A potential that’s included setting the world mark in the T11 category with a leap of 6.73 meters (22 feet, 1 inch). He’s earned medals upon medals, including silver at the 2004 Paralympic Games, silver again four years later in Beijing, silver once again in London and silver for a fourth time in Rio de Janeiro.
That runner-up finish in Rio, though, stuck with him because he was in gold-medal shape. But he struggled to hear the clapping of his guide/coach/friend Wesley Williams down the runway over the crowd noise.
That won’t be a factor in Tokyo, where there are no fans due to the coronavirus pandemic.

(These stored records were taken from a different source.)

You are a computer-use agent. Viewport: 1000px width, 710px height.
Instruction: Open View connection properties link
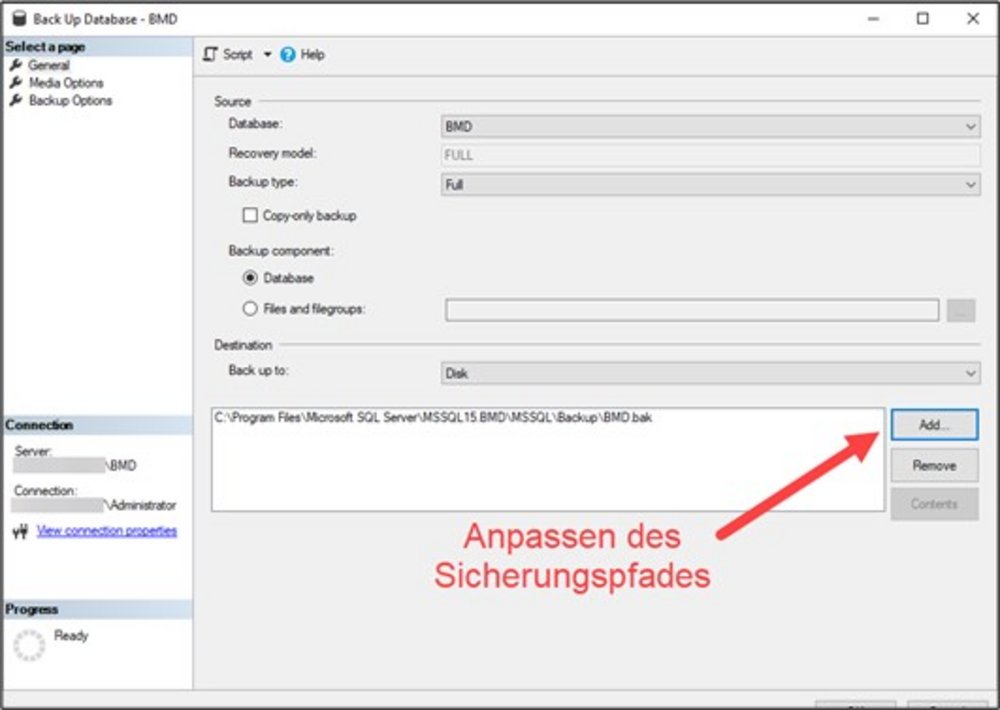pyautogui.click(x=107, y=531)
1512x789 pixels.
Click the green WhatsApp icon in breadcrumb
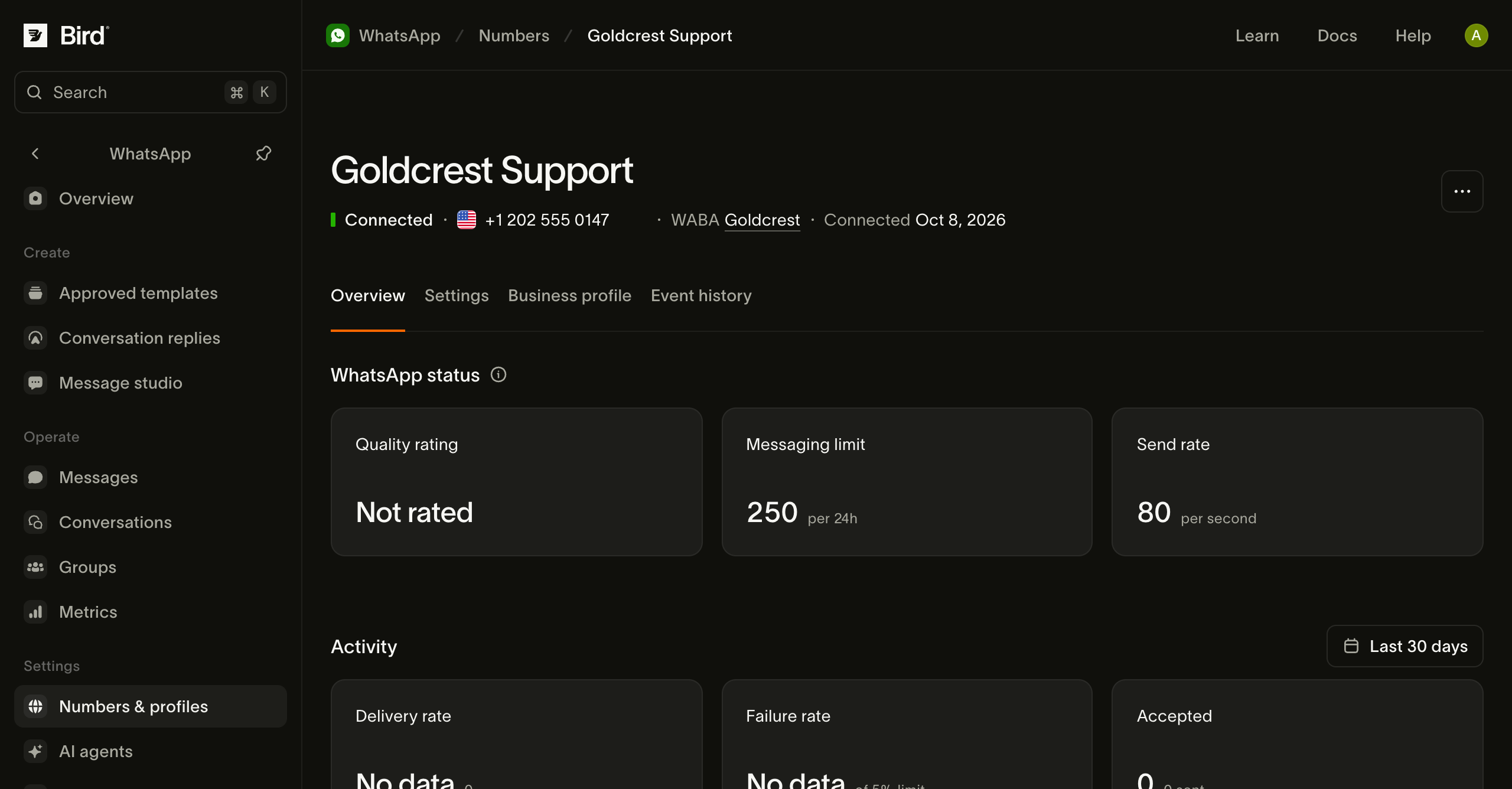click(x=338, y=35)

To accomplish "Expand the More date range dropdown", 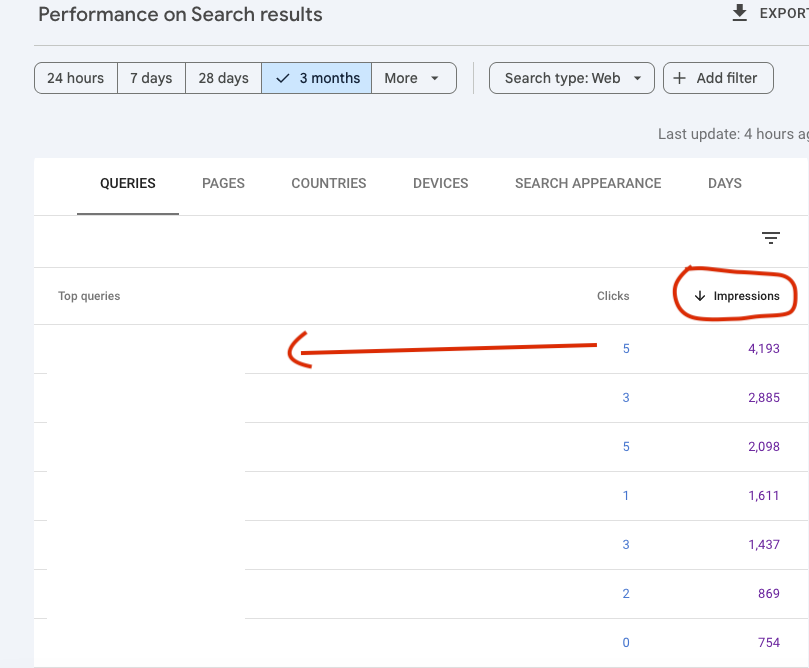I will (413, 78).
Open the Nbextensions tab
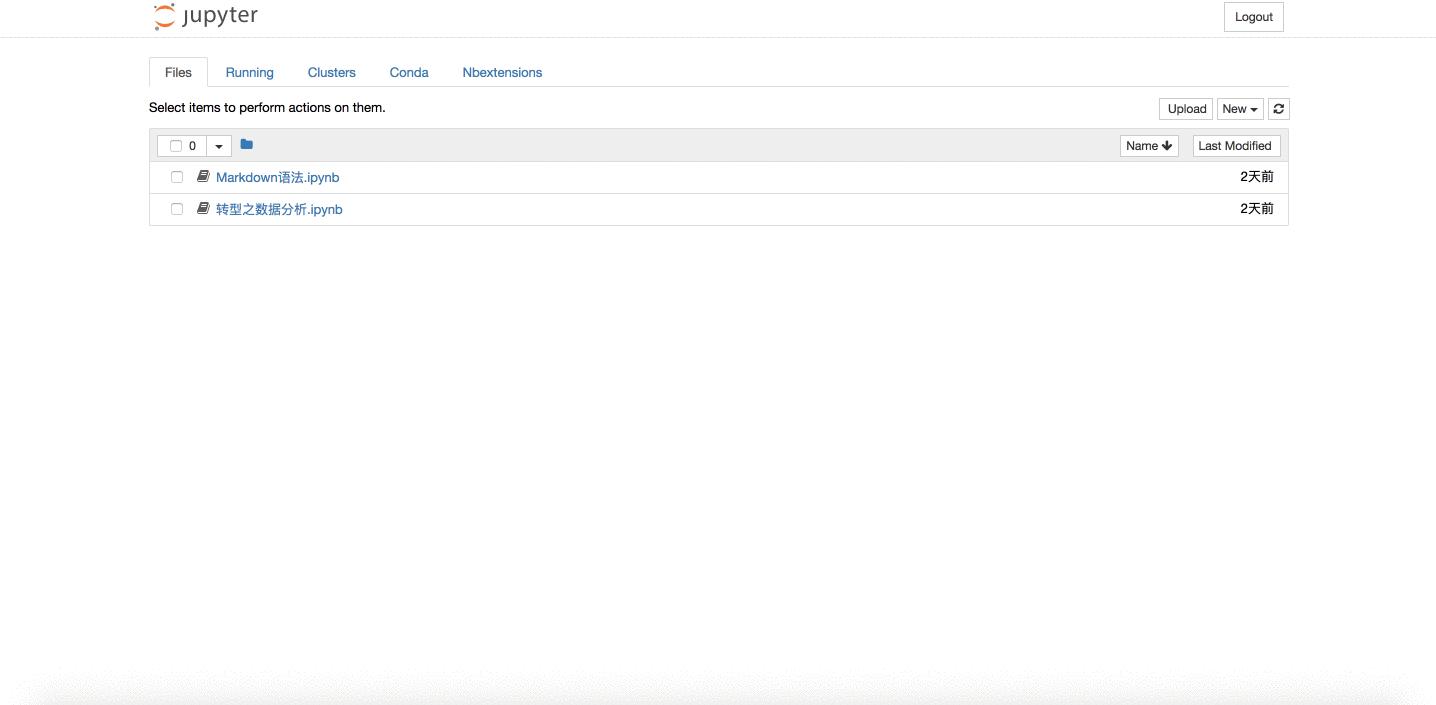This screenshot has height=705, width=1436. pos(502,72)
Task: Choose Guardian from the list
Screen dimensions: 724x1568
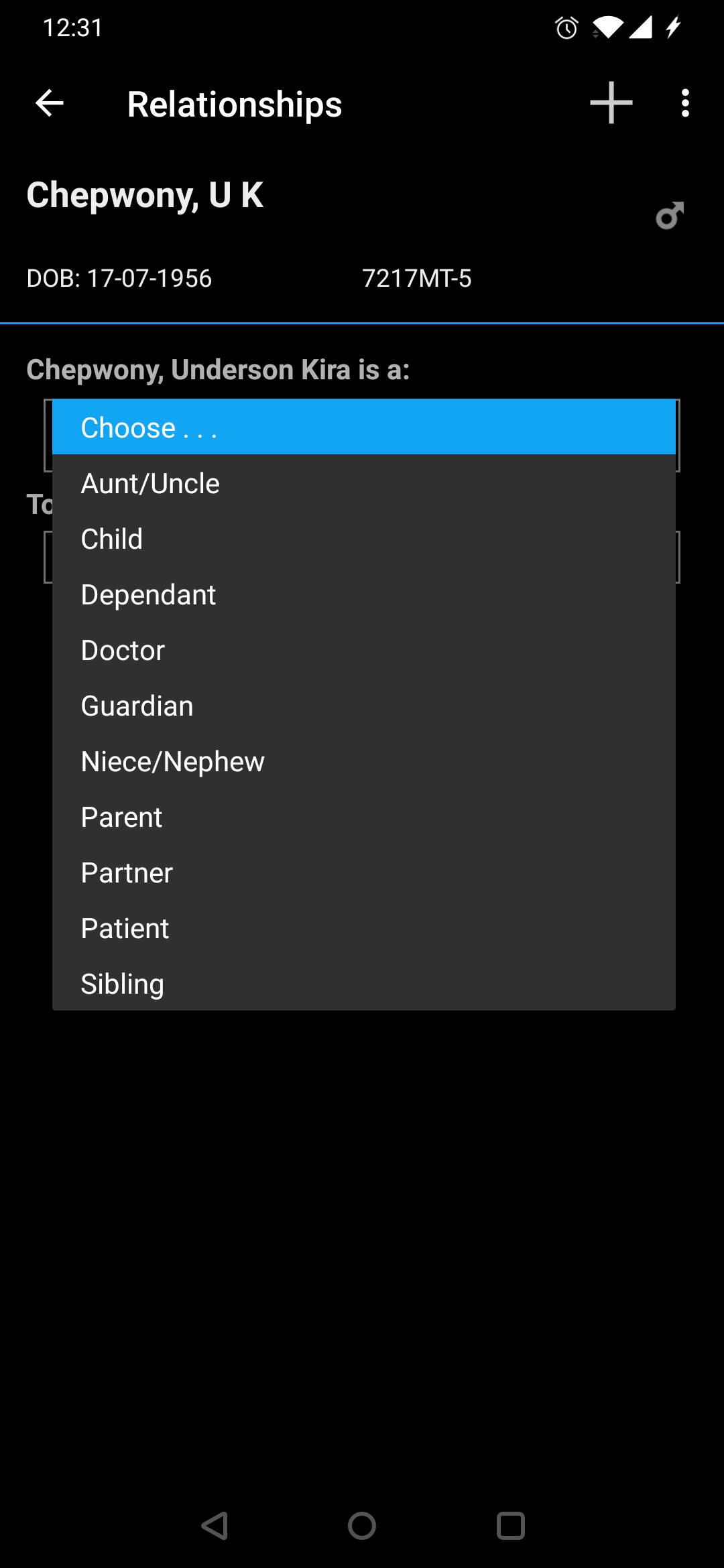Action: click(364, 706)
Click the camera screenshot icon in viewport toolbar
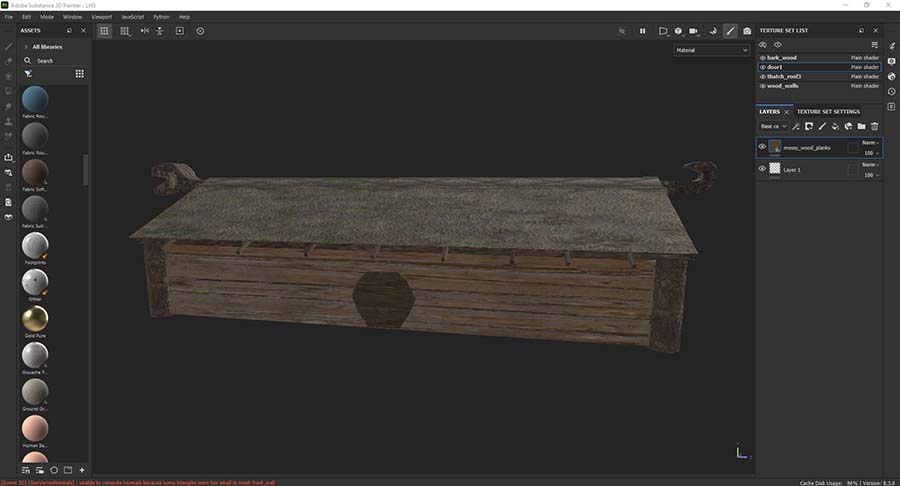The width and height of the screenshot is (900, 486). click(x=746, y=31)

Still, he and Williams developed a 15-stride approach so that Gillette would be a little closer.
They’ve been a team for the last 14 years. They train together five times a week just to be on the same page for a competition.
This is how it works: Before a jump, Williams walks with Gillette to the starting point. Then, Williams heads back near the sand pit and waits. Once Gillette takes off down the runway, Williams claps to guide him along, screaming “fly, fly, fly, fly,” as Gillette approaches the takeoff point to let him know he’s on the right path. He’ll also holler “stop” if Gillette veers off course.
Gillette knows immediately if it’s a good leap, too, simply by walking to the back of the pit.
“If it only takes a stride to get to the back of the pit, you have an idea, ‘All right, I think that this was something good,’” said Gillette, who trains at the Elite Athlete Training Center in Chula Vista, California.
Williams has become a little bit of everything to Gillette — teammate, coach and friend. Gillette’s success is his success, even if Williams hasn’t received a Paralympic medal as a long-jump caller.
“I got into this game understanding the role and we didn’t start out getting medals. Lex and I have went on to win a ton of competitions and I feel just as awarded as he does!” Williams wrote in an email. “We are aiming to let the powers that be know that it’s just not what you see at championships in regards to the guides. We are literally apart of the process from beginning to end, putting in the sweat equity and fitness standards to propel the athlete/s to personal bests, world records, and the medal stand!”
Added Gillette: “I would love for Wesley to be able to look back on a medal and say, ‘Hey, we did this together.’ Because as it stands right now, he only has the memories — and memories are fantastic, but to accompany those memories with a medal, that would be amazing.”
Away from the track, Gillette’s a diehard Carolina Panthers fan. He listens to the broadcasts and then postgame shows ( Christian McCaffrey even sent him a jersey, with the message, “Keep inspiring!” written on the back). Gillette also knows the different voices, which is why he instantly recognized the caller who dialed him just before the U.S. Paralympic trials to wish him luck — former Panthers coach Ron Rivera (now with Washington).
“That was some really great motivation for me,” Gillette said. “That might be some of the wings that I need to fly to the gold in Tokyo.”
About his mantra — “No need for sight when you have a vision” — Gillette came up with it in 2008 simply as a way to inspire.
“It was a perfect illustration of what I believed my life to be,” Gillette explained. “It doesn’t matter if I have eyesight, I just have to see something greater, see something bigger, and then do everything in my power to bring that into reality.”